• STATED TASK A:
Return the passage of the comment thread on pretentious books between "Posted by: Carlie | April 26, 2008 5:17" and "of Venus, etc.", inclusive, copied word for word.
• STATED TASK B:
In the comment thread on pretentious books, which book does the commenter Carlie call the most pretentious one that isn't on the list?
• STATED TASK C:
Extend the comment thread on pretentious books past its last line.

>> BEGIN EXTRACTED TEXT

Posted by: MAJeff, OM | April 26, 2008 4:58 PM

#39

@#38 MAJeff --

this is where the idea of the list as "pretentious" comes in. It's assumed those book sit on the shelf, unread, as signifiers of taste. Not that they haven't been read because someone didn't get around to it, but that they're for show in the first place.

But then isn't is really saying that the people who list them are pretentious -- not the books themselves? I think the distinction between something being pretentious in and of itself and a person using something to pretentious ends often gets lost, and that's unfortunate.

Posted by: Etha Williams | April 26, 2008 5:01 PM

#40

Anybody who thinks the Bible isn't pretentious hasn't read it.

Posted by: Hoosier X | April 26, 2008 5:06 PM

#41

@1: Dune? Well-written? You must not have actually read the dreck, then.

My list of overrated schlock certainly includes Dick, Herbert, Heinlein, Asimov, Lovecraft, and the like.

There's this culture of unexamined idol-worship around them, and most of their appeal is the accumulated respect of age.

Posted by: Stogoe | April 26, 2008 5:13 PM

#42

Eats, Shoots, and Leaves is pretentious?? You've got to be kidding me. But, I guess the nice thing about books is that people have their own tastes about them. I read Love in the Time of Cholera and hated it all. I got to the end and though "Florentino's a creepy idiot, and Fermina's not worth it." Bah. But Poisonwood Bible is quite possibly my favorite book ever. I wouldn't call either one pretentious, though.

Posted by: Carlie | April 26, 2008 5:14 PM

#43

...[hit post too soon]

Or the people who read them pretentious, either. The most pretentious one I can think of, where the book, author, and people who reveled in having read it all seem pretentious to me, isn't on the list. (House of Leaves. Sorry if you liked it and aren't pretentious.)

Posted by: Carlie | April 26, 2008 5:17 PM

#44

I'm disappointed. I think we need to maintain higher standards for aspiring pretentious intellectuals.

They should be reading The Sheltering Sky, Invitation to a Beheading, The Bell Jar, Discipline and Punish, As I Lay Dying, The Tale of Genji, The Trial, À la recherche du temps perdu (for added pretentiousness points, give the title in French), The Tin Drum, Death in Venice, Billiards at Half Past Nine, The Leopard, The Delta of Venus, etc.

If we don't uphold the highest standards of pretentiousness, then what use is being pretentious?

Posted by: Nullifidian | April 26, 2008 5:19 PM

#45

The suggestion that books by Rand are pretentious is totally ridiculous. A "pretentious" book is one that somebody carries around to impress literary types. But literary types hate Rand, and anybody trying to impress them would be trying in vain. There was even a piece in the NYT a few weeks ago about this.

Of course, there are some of us who think that the literary types are missing out. We like our Rand as a personal private pleasure, and we don't care what other people think about it. Some of us who are in academia even have to keep our admiration on the down low.

So, I think one of your assumptions is wrong. I'm just not sure which.

Posted by: NS | April 26, 2008 5:25 PM

#46

I can think of few things more pretentious than the making of such a list.

Posted by: Rob G | April 26, 2008 5:28 PM

#47

@#45 NS --

The suggestion that books by Rand are pretentious is totally ridiculous. A "pretentious" book is one that somebody carries around to impress literary types.

>> END EXTRACTED TEXT
>> BEGIN RECORDS

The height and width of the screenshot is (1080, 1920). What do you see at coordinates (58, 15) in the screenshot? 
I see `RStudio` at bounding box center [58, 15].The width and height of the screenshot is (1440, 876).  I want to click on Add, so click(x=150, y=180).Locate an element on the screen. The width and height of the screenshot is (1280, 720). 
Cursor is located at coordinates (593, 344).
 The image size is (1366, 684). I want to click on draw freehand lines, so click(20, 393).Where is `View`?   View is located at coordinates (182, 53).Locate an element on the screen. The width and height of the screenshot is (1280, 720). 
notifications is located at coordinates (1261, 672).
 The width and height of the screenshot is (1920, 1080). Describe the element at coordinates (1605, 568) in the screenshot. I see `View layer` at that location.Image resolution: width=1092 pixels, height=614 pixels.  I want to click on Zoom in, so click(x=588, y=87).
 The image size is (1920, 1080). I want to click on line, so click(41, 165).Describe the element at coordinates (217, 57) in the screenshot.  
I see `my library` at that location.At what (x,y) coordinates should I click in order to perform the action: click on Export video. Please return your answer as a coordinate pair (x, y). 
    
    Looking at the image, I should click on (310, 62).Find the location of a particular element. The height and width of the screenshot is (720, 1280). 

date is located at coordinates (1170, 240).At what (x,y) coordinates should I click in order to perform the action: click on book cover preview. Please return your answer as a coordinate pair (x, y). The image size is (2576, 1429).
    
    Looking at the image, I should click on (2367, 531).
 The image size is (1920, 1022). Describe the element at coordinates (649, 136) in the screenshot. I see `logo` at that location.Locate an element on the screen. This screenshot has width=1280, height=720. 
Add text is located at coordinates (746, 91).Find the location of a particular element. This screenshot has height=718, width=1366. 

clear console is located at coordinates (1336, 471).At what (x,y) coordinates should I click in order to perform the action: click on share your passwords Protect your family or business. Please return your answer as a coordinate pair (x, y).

>> END RECORDS

• TASK RESULT A:
Posted by: Carlie | April 26, 2008 5:17 PM

#44

I'm disappointed. I think we need to maintain higher standards for aspiring pretentious intellectuals.

They should be reading The Sheltering Sky, Invitation to a Beheading, The Bell Jar, Discipline and Punish, As I Lay Dying, The Tale of Genji, The Trial, À la recherche du temps perdu (for added pretentiousness points, give the title in French), The Tin Drum, Death in Venice, Billiards at Half Past Nine, The Leopard, The Delta of Venus, etc.

• TASK RESULT B:
House of Leaves.

• TASK RESULT C:
This is I think the crux of the problem. The term "pretentious book" should logically refer to a book that "attempts to impress by affecting greater importance or merit than is actually possessed; makes an exaggerated outward display; [is] ostentatious, showy." In this sense, many would regard Rand as being pretentious and would argue that her books affect greater importance or merit than they in fact possess.

However, generally when people refer to a "pretentious book" they are, as you said, actually describing the pretension of people who "carry [the book] around to impress literary types." So in the popular usage a "pretentious book" isn't actually a book that is pretentious per se; it's a book that people use in a pretentious way.

If we were more clear about what we meant when we used the word "pretentious," I think many disputes would be resolved, or wouldn't happen at all.

Posted by: Etha Williams | April 26, 2008 5:32 PM

#48

The first book I ever abandoned was "Dr. Doolittle" when I was about in third grade. I eventually got around to reading it and finishing some of the followup stories as well. I'm not a quitter.

I think that the idea is that those who claim to have read the list are pretentious, but the Angels and Demons in the list really, really argues against that idea. Dan Brown is in the "Oh, my God, I'm a success! Let me stop writing, now!" league of JD Salinger and Harper Lee. I've read books by popular authors that are far better, yet appear to have been written in a few weeks.

Posted by: freelunch | April 26, 2008 5:37 PM

#49

Huh. I've read more than 1/3 of those books. I guess that guy would say I'm pretentious. Which bothers me not at all, but I *am* sort of boggled by the whole thing.

MKK

Posted by: Mary Kay | April 26, 2008 5:38 PM

#50

I can think of few things more pretentious than the making of such a list.

Well, it's automatically generated from LibraryThing's data of who is marking certain books in their collections as unread. The assumption is that an unread book is simply kept on the shelf to impress the neighbours, which is hardly a new tradition. One of the more amusing things I noticed when visiting the Huntington Library is that their own library was open to the public, and you could see shelf upon shelf of the "great books" and yet the only ones that were cut, for the most part, were the penny dreadfuls.

Nevertheless, I think that this list misses. I think the reason that Angels and Demons remains on people's unread list is that they've heard the buzz, bought it, and can't work up the enthusiasm to tackle that piece of crap. I can't blame them, as I'm exactly the same (except for the bit about having bought the book).

Posted by: Nullifidian | April 26, 2008 5:40 PM

#51

Please, do not think that I am comparing Angels and Demons with either Catcher in the Rye or To Kill a Mockingbird for literary merit. Dan Brown is the literary equivalent of Christopher Cross.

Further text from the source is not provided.